Mayor Pete Buttigieg clashed with fellow Democratic presidential candidate Beto O'Rourke's view that churches that discriminate against gay people should lose their tax exempt statues. Buttigieg made his remarks in an interview Sunday with Jake Tapper on CNN's State of the Union.
Asked Tapper: “Your 2020 opponent Beto O'Rourke said at the CNN forum on LGBT rights on Thursday night that he thinks religious institutions that do not hire or provide services to LGBTQ people, such as charities or colleges, even churches, that they should lose their tax- exempt status. Do you agree with that?”
Replied Buttigieg: “I agree that anti-discrimination law ought to be applied to all institutions. But the idea that you're going to strip churches of their tax-exempt status if they haven't found their way toward blessing same-sex marriage, I'm not sure he understood the implications of what he was saying. I mean, that means going to war, not only with churches, but I would think with mosques and a lot of organizations that may not have the same view of various religious principles that I do, but also, because of the separation of church and state, are acknowledged as nonprofits in this country.”

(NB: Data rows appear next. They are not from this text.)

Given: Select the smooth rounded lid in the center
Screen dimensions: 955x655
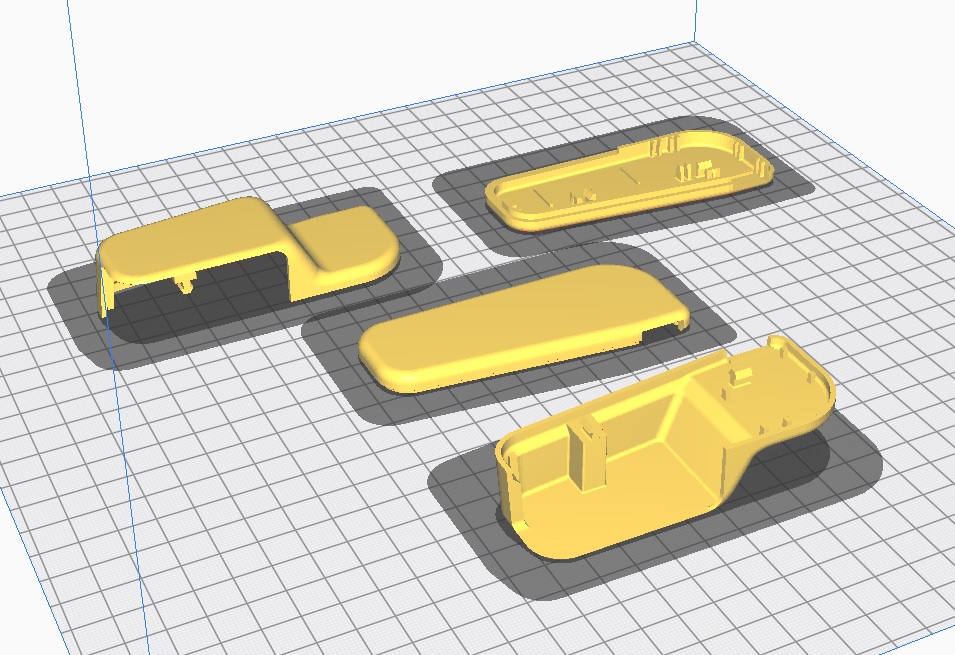Looking at the screenshot, I should (x=520, y=325).
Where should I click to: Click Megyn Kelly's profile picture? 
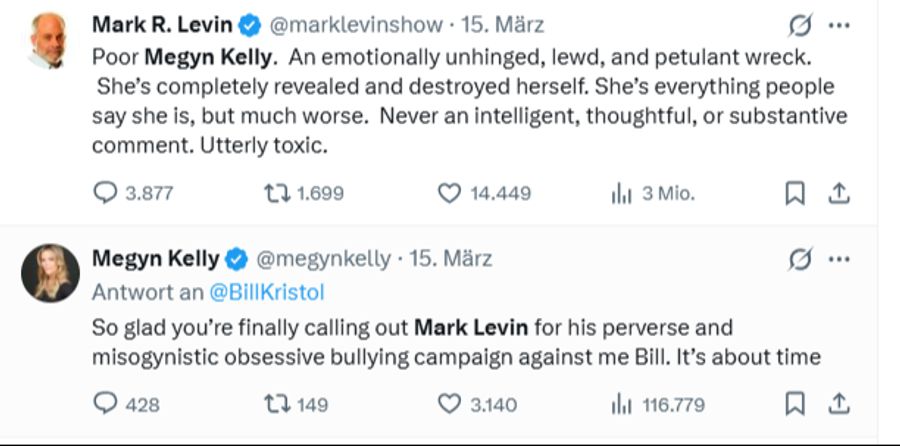[49, 272]
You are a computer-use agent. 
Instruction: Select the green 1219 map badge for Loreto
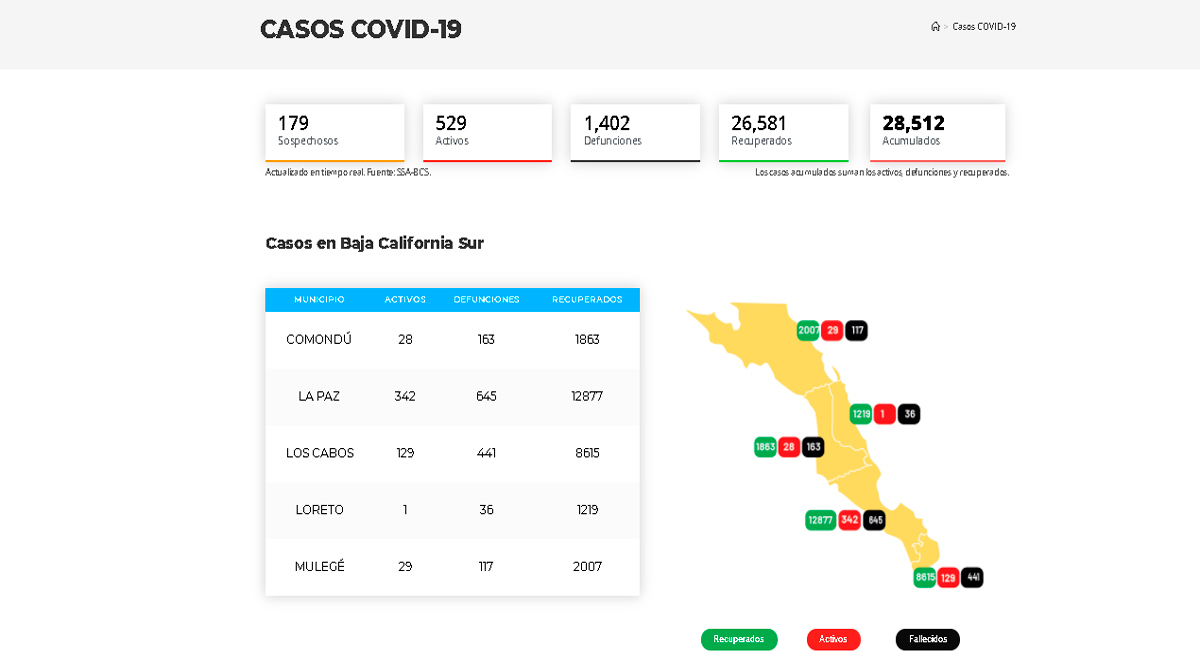tap(861, 414)
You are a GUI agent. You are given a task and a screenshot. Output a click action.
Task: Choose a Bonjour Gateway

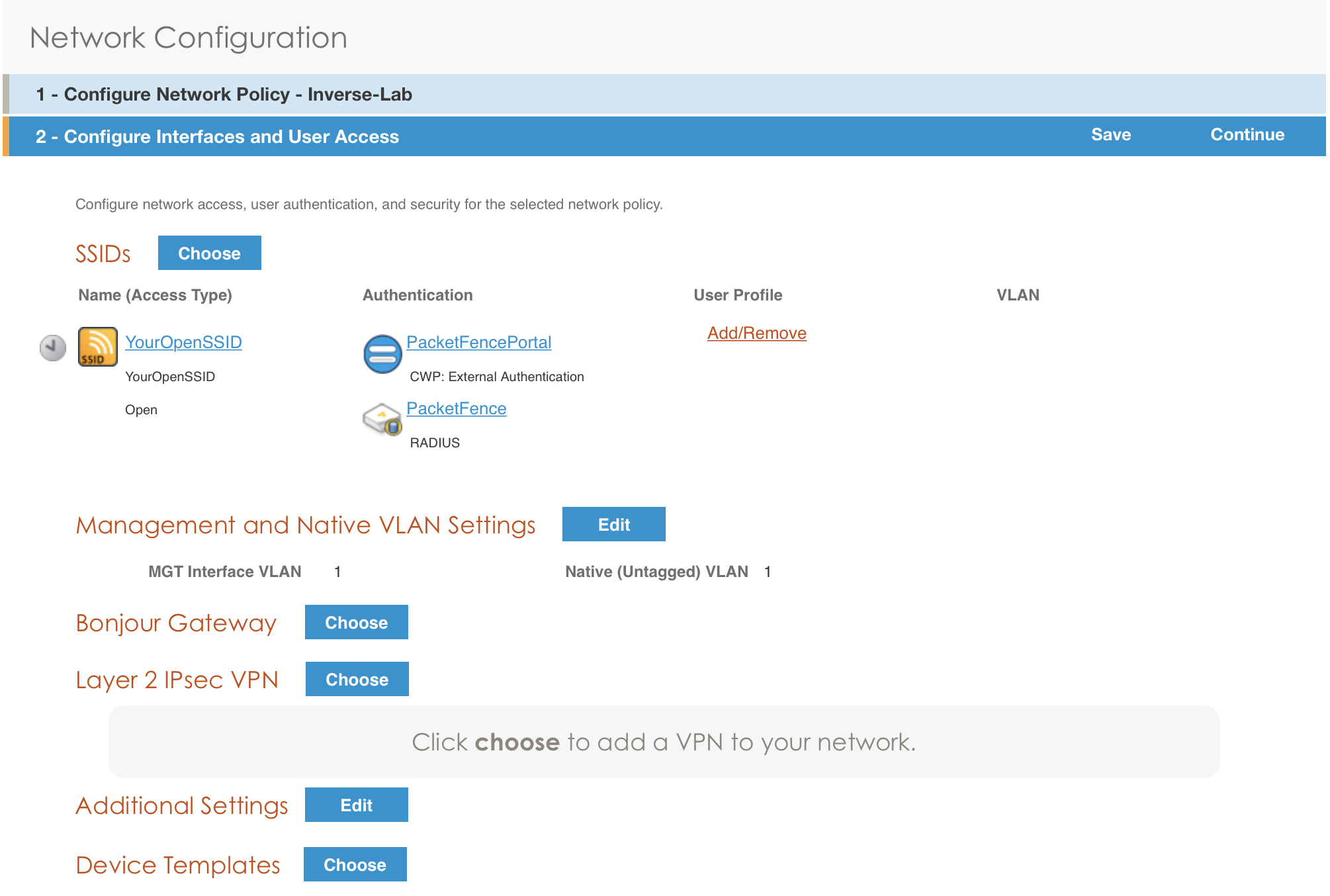click(356, 622)
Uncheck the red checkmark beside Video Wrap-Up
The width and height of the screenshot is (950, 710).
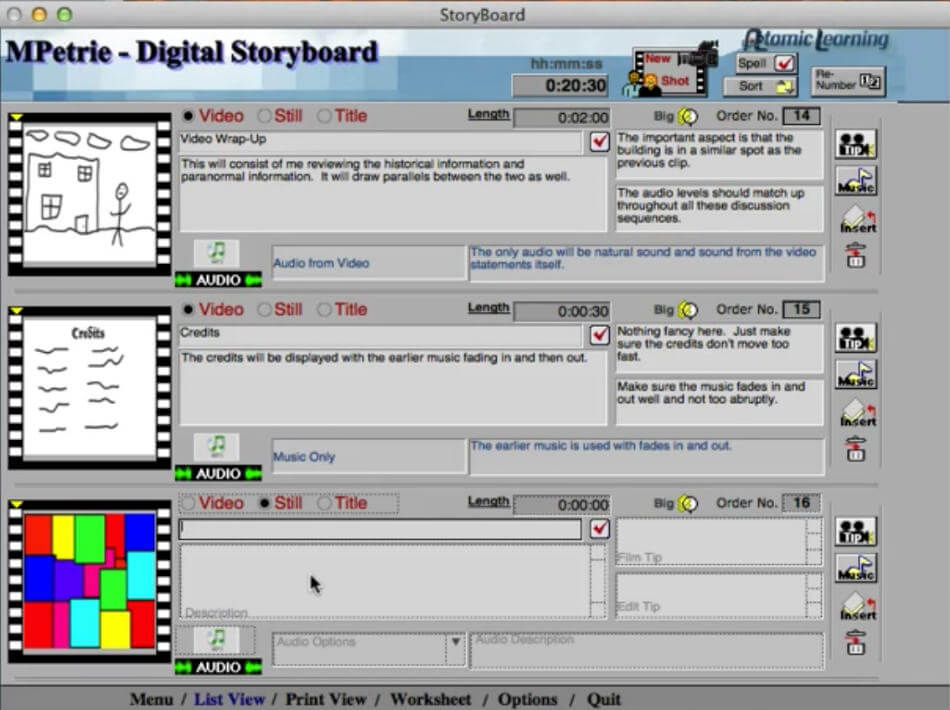(599, 142)
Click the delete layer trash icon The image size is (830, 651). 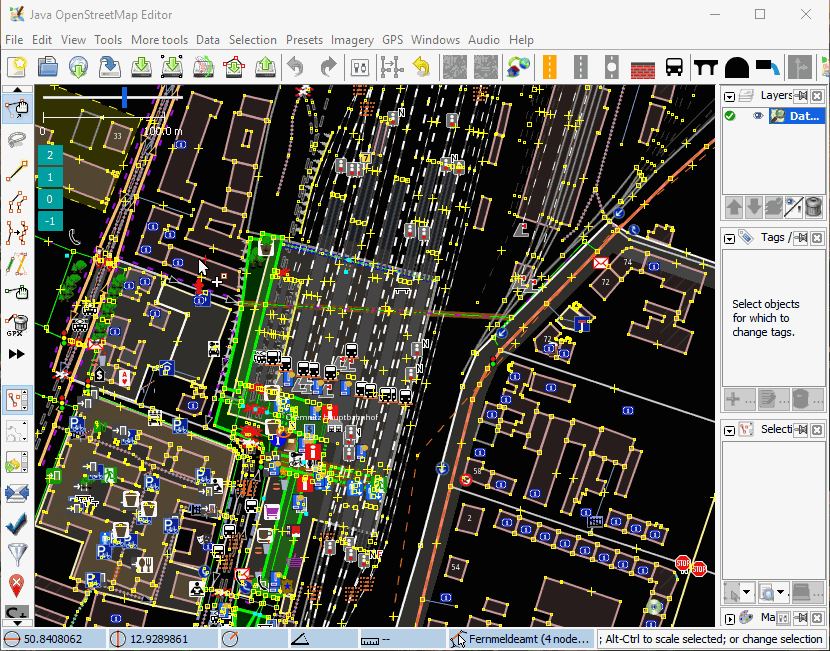pyautogui.click(x=814, y=207)
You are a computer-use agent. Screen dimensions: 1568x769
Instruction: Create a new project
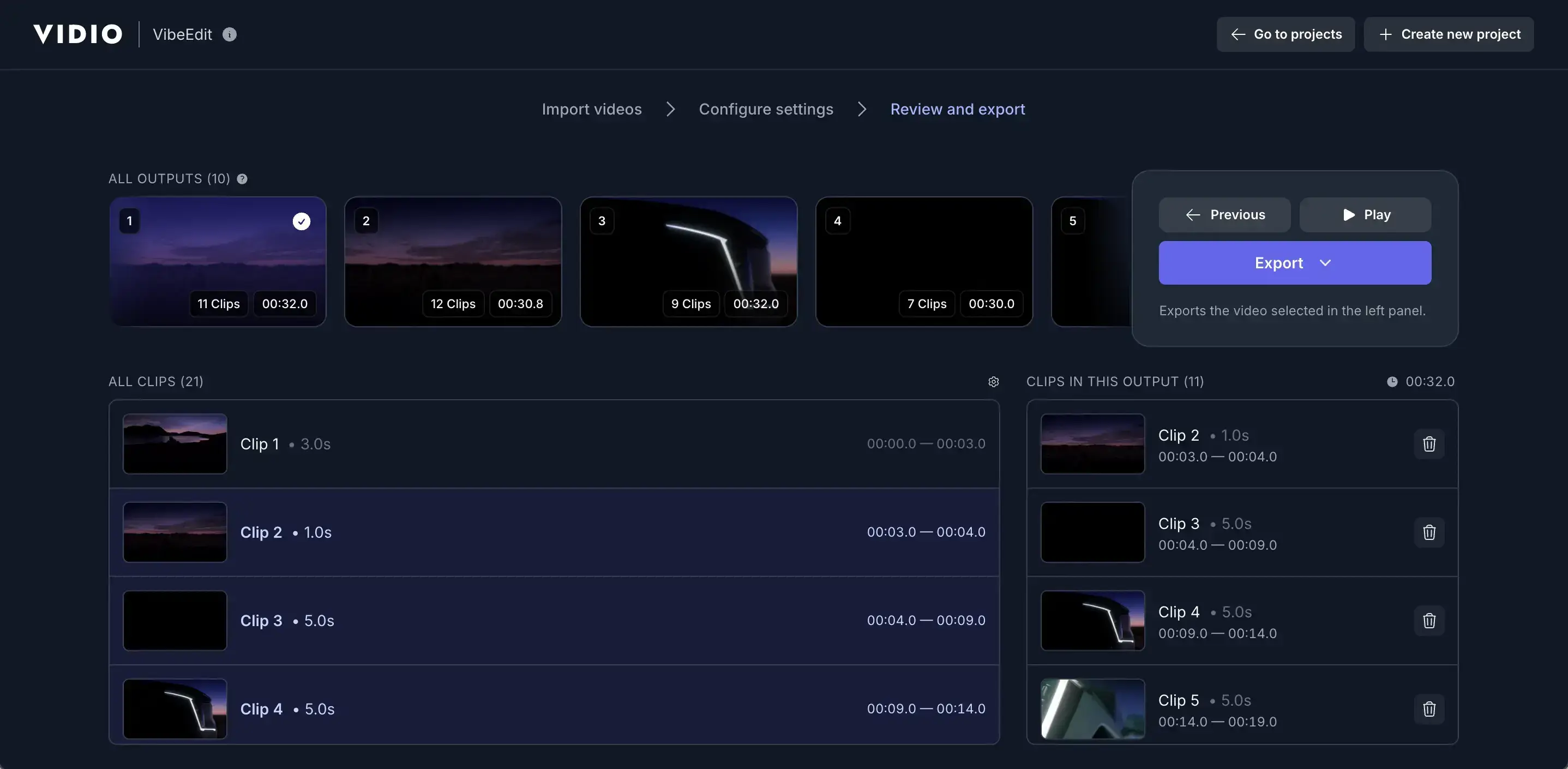click(x=1449, y=34)
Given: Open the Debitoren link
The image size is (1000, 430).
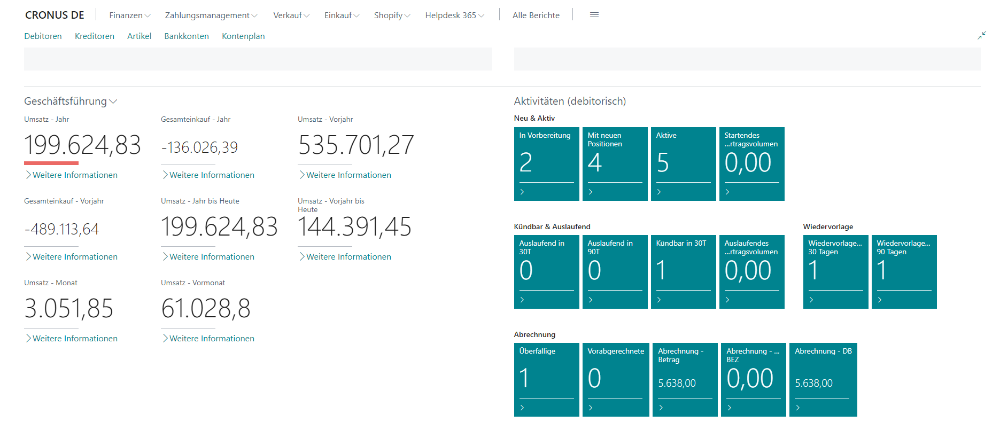Looking at the screenshot, I should click(x=43, y=36).
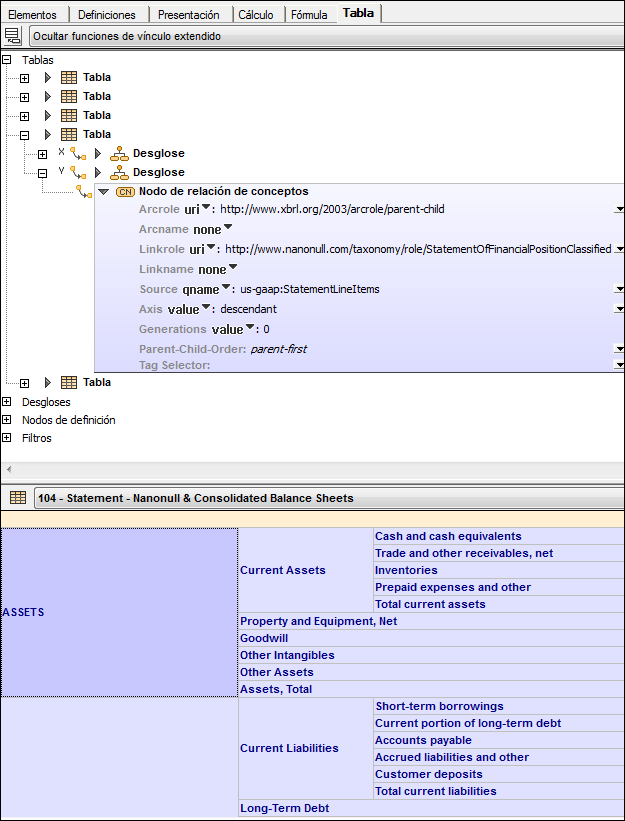The image size is (625, 821).
Task: Click the CN concept relationship node icon
Action: [x=125, y=191]
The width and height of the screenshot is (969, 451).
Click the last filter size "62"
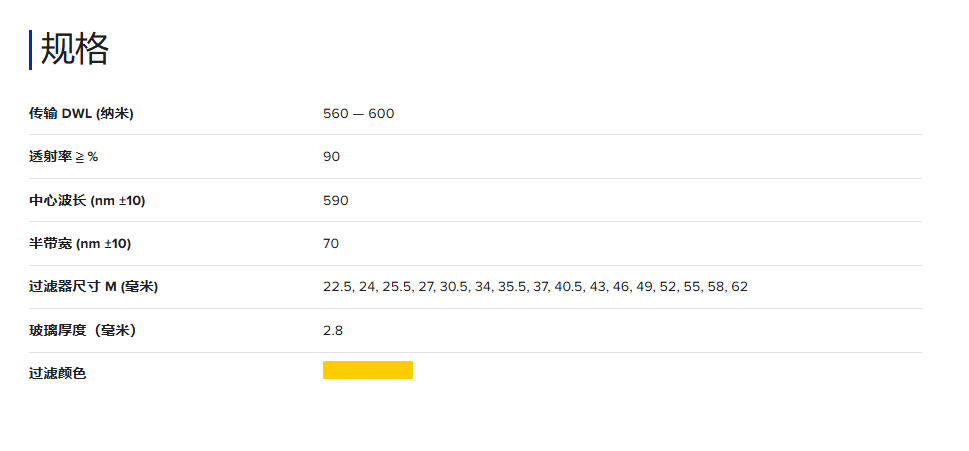(x=739, y=287)
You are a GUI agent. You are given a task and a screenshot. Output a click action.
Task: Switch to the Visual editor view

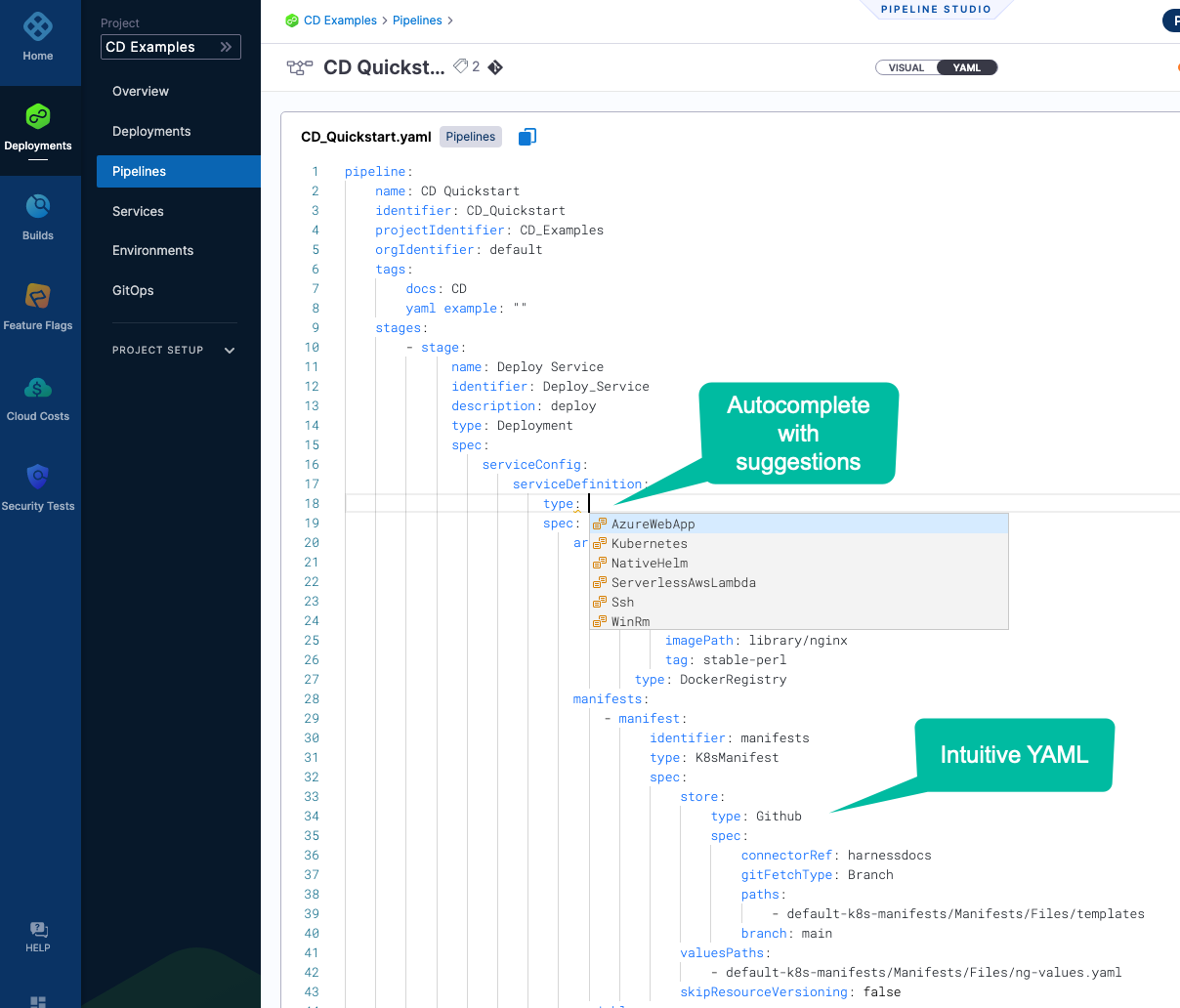[906, 67]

“So, if we want to talk about anti-discrimination law for a school or an organization, absolutely, they should not be able to discriminate,” Buttigieg added. “But going after the tax exemption of churches, Islamic centers or other religious facilities in this country, I think that's just going to deepen the divisions that we're already experiencing, at a moment when we're actually seeing more and more people, motivated often by compassion and by people they love, moving in the right direction on LGBTQ rights, which is obviously extremely important to me personally.”